# Last injections before collection



## Lucy23** (May 3, 2010)

Hi there, 
Have just been called and told my egg collection will happen on Thursday, have been told to take sniffer as usual till tomorrow night and the hcg at 930pm tomorrow night. My last gonal f will be tonight. I thought I would have had to take the gonal f tomorrow Does that all sound right to you Thank you, just getting nervous now and want to make sure I get it right!!!


----------



## Mistletoe (Holly) (Jan 1, 2007)

You must do whatever the clinic says. Every cycle is different and I have been given different final instructions based on follicle growth and oestrogen levels each time.
The first time I had to take buserelin at 9pm and HCG at 9.30pm that night, no more gonal F that day as I had 22 follicles and very high oestrogen levels and was at risk of hyperstimulation.
Second time I had fewer follicles and had to take buserelin in the morning of the trigger day and a final dose of gonal f before the HCG.

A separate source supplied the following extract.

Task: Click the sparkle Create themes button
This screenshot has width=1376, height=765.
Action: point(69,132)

The doctor will have tailored your final instructions according to response. If you are not sure whether you have heard the instructions correctly, then you must ring and clarify.

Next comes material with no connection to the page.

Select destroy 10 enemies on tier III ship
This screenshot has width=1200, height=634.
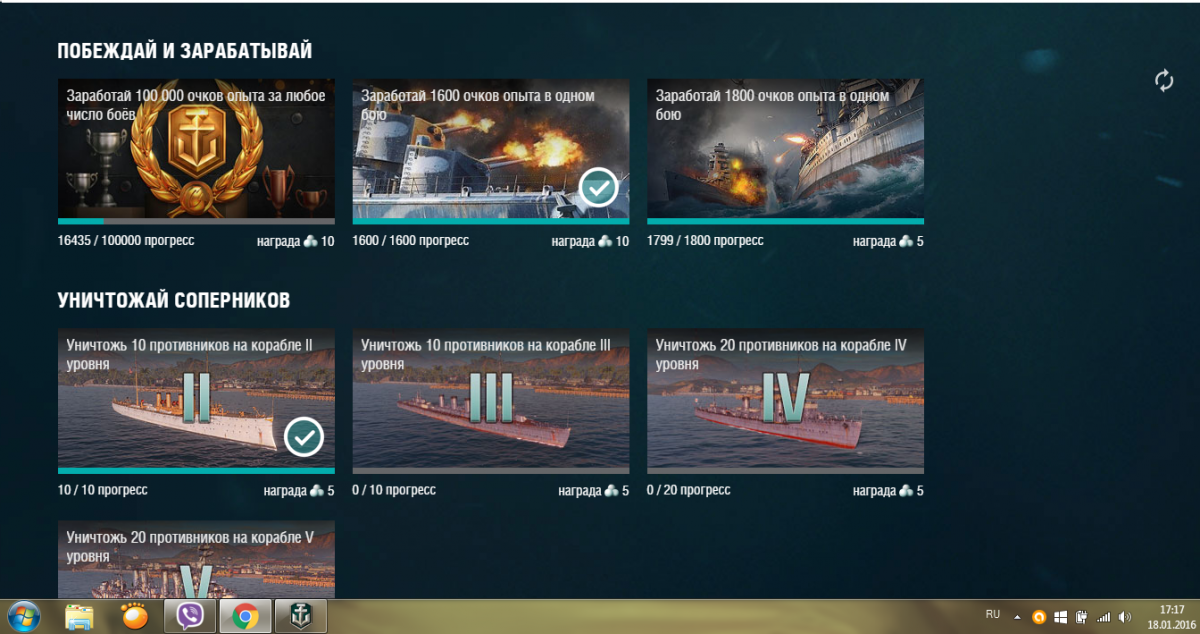tap(491, 398)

My clinic also give me a form to fill out. They fill out what they can at the final scan, but if they are awaiting blood results, they phone you and go through exactly what to put in all the boxes so it is clear.


----------



## Lucy23** (May 3, 2010)

Thank you for that. Sure I heard right but will call tomorrow just to make sure!! I had 22 follies that they measured today so totally makes sense with what you said! Thank you so much, really appreciate it!!


----------